Eating: a lunch on the mountain costs 120–180 SEK for soup and bread at a self-service station, or 180–280 SEK for a hot main at a sit-down restaurant. Dinner in the village ranges from a pizza or burger at 150–200 SEK to a full restaurant meal at 300–500 SEK per person including drinks. Budget 1,000–1,500 SEK per person per day for everything once on the mountain.

SkiStar Guest Card

All SkiStar resorts (Åre, Sälen's main areas, Vemdalen) use a single guest card system. Buy once, load your passes and ski hire, and swipe on all lifts without queuing at ticket windows. Download the SkiStar app before arriving — it shows live lift wait times, piste conditions, and lets you manage your card remotely.

Common Mistakes

Going in December expecting long ski days. The light is short and the atmosphere is excellent, but if skiing time is the priority, February or March are the right months.

Choosing Sälen expecting Åre's mountain. Sälen is well-designed and better for families, but it is lower, flatter and less challenging than Åre. The two resorts serve different needs and the difference matters if you ski to a good standard.

Not booking accommodation early enough for peak periods. Swedish school holidays — particularly the sportlov, the dedicated sports week in February that falls in different weeks across different counties — fill the major resorts months ahead. If you're visiting in February, book by October.

Skipping the cross-country option. If you've never tried it, a half-day on the groomed tracks around whichever resort you're staying at is one of the more useful things you can do in a week.

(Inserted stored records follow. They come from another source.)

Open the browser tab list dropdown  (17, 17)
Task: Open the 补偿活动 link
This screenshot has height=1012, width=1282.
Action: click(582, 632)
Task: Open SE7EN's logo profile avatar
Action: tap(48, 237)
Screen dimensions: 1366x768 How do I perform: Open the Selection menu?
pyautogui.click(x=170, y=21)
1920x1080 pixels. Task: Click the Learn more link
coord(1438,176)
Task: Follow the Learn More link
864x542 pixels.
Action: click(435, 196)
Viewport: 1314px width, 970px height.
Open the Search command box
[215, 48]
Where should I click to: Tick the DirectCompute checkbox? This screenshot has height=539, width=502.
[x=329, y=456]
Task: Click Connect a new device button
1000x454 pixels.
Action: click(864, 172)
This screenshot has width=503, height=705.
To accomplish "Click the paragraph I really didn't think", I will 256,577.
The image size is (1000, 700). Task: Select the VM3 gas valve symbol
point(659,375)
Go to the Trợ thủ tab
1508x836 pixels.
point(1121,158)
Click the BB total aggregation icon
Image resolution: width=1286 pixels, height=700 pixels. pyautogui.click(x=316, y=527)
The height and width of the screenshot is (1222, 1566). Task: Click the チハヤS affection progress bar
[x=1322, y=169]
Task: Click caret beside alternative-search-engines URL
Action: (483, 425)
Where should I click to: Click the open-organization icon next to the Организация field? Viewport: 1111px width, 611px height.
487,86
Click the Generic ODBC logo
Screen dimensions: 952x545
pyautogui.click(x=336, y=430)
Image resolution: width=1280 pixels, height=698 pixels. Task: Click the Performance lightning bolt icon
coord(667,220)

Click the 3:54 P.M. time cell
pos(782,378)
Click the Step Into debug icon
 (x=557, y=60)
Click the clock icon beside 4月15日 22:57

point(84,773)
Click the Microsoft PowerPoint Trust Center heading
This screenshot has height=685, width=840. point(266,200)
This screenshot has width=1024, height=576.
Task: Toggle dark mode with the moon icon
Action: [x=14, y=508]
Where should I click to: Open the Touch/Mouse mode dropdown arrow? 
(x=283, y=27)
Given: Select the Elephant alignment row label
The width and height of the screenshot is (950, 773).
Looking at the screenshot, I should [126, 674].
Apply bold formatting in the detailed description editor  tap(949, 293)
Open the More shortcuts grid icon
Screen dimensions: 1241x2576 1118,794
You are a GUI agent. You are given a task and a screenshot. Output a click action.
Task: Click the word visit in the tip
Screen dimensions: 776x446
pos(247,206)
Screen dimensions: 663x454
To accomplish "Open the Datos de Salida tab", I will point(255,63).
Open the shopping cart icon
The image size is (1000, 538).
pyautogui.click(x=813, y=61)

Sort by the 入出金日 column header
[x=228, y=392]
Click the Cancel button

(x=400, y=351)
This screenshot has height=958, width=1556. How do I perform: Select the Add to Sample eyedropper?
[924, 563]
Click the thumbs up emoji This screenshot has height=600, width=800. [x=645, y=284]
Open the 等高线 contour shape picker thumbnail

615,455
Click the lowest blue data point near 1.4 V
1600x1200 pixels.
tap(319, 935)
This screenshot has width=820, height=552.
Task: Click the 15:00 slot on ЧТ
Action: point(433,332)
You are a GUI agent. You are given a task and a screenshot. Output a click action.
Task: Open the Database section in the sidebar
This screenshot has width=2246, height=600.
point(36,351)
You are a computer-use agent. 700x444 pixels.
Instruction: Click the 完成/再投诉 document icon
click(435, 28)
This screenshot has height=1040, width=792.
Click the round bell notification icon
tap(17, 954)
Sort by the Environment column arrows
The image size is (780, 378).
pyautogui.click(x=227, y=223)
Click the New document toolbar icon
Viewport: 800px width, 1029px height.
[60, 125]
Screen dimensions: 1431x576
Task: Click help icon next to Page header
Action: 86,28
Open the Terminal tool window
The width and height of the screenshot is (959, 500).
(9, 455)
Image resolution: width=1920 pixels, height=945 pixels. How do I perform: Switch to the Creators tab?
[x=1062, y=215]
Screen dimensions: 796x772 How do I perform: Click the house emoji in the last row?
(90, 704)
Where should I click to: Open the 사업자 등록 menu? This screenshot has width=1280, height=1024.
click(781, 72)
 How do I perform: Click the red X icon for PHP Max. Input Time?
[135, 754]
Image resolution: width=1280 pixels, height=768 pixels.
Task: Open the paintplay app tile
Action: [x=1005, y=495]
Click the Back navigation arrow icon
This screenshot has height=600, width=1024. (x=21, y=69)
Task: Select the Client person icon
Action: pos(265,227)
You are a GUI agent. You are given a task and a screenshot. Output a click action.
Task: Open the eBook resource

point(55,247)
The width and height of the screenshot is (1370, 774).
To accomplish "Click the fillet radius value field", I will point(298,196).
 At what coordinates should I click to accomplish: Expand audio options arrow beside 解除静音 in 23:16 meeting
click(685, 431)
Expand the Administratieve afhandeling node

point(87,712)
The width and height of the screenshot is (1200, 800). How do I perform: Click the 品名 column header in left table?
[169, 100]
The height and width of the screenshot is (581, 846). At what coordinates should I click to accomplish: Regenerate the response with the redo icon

It gives you access to parts of the winter landscape that the lift system doesn't reach.

Driving when the train is better. The overnight train to Åre takes the same elapsed time as flying (door to door), costs less, lands you in the village rather than an airport an hour away, and you arrive rested rather than having started the day at 4am for a 6am departure.

Frequently Asked Questions

What is the best ski resort in Sweden?

Åre, without much debate, for experienced and intermediate skiers who want the best mountain and a proper village. Sälen for families with young children who need the infrastructure and gentler terrain. Riksgränsen for the specific experience of Arctic skiing and late-season midnight sun.

How does Swedish skiing compare to the Alps?

Smaller vertical drops and less total terrain than the major Alpine resorts, but meaningfully less expensive, significantly less crowded, better cold-temperature snow reliability, and a different character entirely. Sweden does not compete with Chamonix or Val d'Isère on size. It competes on the overall quality of a winter week: the village, the food, the costs, the atmosphere, and the particular visual experience of skiing in northern Scandinavia.

Is there good off-piste skiing in Sweden?

At Riksgränsen, genuinely excellent and serious off-piste on open Arctic terrain. At Åre, reasonable tree skiing in the forest areas between marked runs. At Sälen and Vemdalen, limited. If off-piste powder is the primary reason for a ski trip, Riksgränsen in April or May is the right answer.

Do I need to speak Swedish to ski in Sweden?

No. English is spoken universally at all ski resorts, including ski schools, lift operators and restaurants. The SkiStar app and website are available in English. Signage in Åre and Sälen is bilingual or primarily visual. You will not need Swedish to navigate any aspect of a ski holiday at these resorts.